Every line below should be repeated exactly.

**Exercise data:**
★ ★ ★ ★ ★
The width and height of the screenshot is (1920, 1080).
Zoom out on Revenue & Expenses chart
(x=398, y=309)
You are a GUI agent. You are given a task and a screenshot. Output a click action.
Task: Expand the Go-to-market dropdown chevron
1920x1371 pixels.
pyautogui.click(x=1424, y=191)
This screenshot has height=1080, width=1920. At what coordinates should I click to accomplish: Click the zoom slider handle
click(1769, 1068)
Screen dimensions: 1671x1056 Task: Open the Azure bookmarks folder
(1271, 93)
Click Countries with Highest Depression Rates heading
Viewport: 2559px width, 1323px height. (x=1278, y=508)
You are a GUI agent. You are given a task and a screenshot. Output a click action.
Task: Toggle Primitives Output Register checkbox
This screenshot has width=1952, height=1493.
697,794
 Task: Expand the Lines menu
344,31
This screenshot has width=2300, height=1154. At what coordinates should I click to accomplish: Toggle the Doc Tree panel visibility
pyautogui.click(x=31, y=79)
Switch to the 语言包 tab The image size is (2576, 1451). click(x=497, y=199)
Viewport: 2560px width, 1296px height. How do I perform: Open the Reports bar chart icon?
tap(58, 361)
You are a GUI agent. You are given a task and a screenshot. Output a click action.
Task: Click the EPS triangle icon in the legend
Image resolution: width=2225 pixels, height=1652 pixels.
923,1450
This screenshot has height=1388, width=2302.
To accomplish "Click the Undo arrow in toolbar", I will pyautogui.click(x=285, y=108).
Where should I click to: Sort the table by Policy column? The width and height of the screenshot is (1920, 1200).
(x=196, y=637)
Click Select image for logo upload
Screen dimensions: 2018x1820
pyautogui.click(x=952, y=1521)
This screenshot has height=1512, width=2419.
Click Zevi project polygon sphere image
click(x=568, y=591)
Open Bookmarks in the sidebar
★ ★ ★ ★ ★
**Solution to this task:**
The width and height of the screenshot is (1920, 1080).
Zoom out on Revenue & Expenses chart
(x=398, y=309)
You are a GUI agent. You are given a task and a screenshot. Output a click action.
Task: Expand the Go-to-market dropdown chevron
1920x1371 pixels.
pyautogui.click(x=1424, y=191)
This screenshot has height=1080, width=1920. At what coordinates should I click to accomplish: Click the zoom slider handle
click(1769, 1068)
Screen dimensions: 1671x1056 Task: Open the Azure bookmarks folder
(1271, 93)
Click Countries with Highest Depression Rates heading
Viewport: 2559px width, 1323px height. (x=1278, y=508)
You are a GUI agent. You are given a task and a screenshot. Output a click action.
Task: Toggle Primitives Output Register checkbox
This screenshot has width=1952, height=1493.
697,794
 Task: Expand the Lines menu
344,31
This screenshot has width=2300, height=1154. At what coordinates should I click to accomplish: Toggle the Doc Tree panel visibility
pyautogui.click(x=31, y=79)
Switch to the 语言包 tab The image size is (2576, 1451). click(x=497, y=199)
Viewport: 2560px width, 1296px height. How do I perform: Open the Reports bar chart icon?
tap(58, 361)
You are a GUI agent. You are given a task and a screenshot. Output a click action.
Task: Click the EPS triangle icon in the legend
Image resolution: width=2225 pixels, height=1652 pixels.
923,1450
This screenshot has height=1388, width=2302.
To accomplish "Click the Undo arrow in toolbar", I will pyautogui.click(x=285, y=108).
Where should I click to: Sort the table by Policy column? The width and height of the screenshot is (1920, 1200).
(x=196, y=637)
Click Select image for logo upload
Screen dimensions: 2018x1820
pyautogui.click(x=952, y=1521)
This screenshot has height=1512, width=2419.
Click Zevi project polygon sphere image
click(x=568, y=591)
Open Bookmarks in the sidebar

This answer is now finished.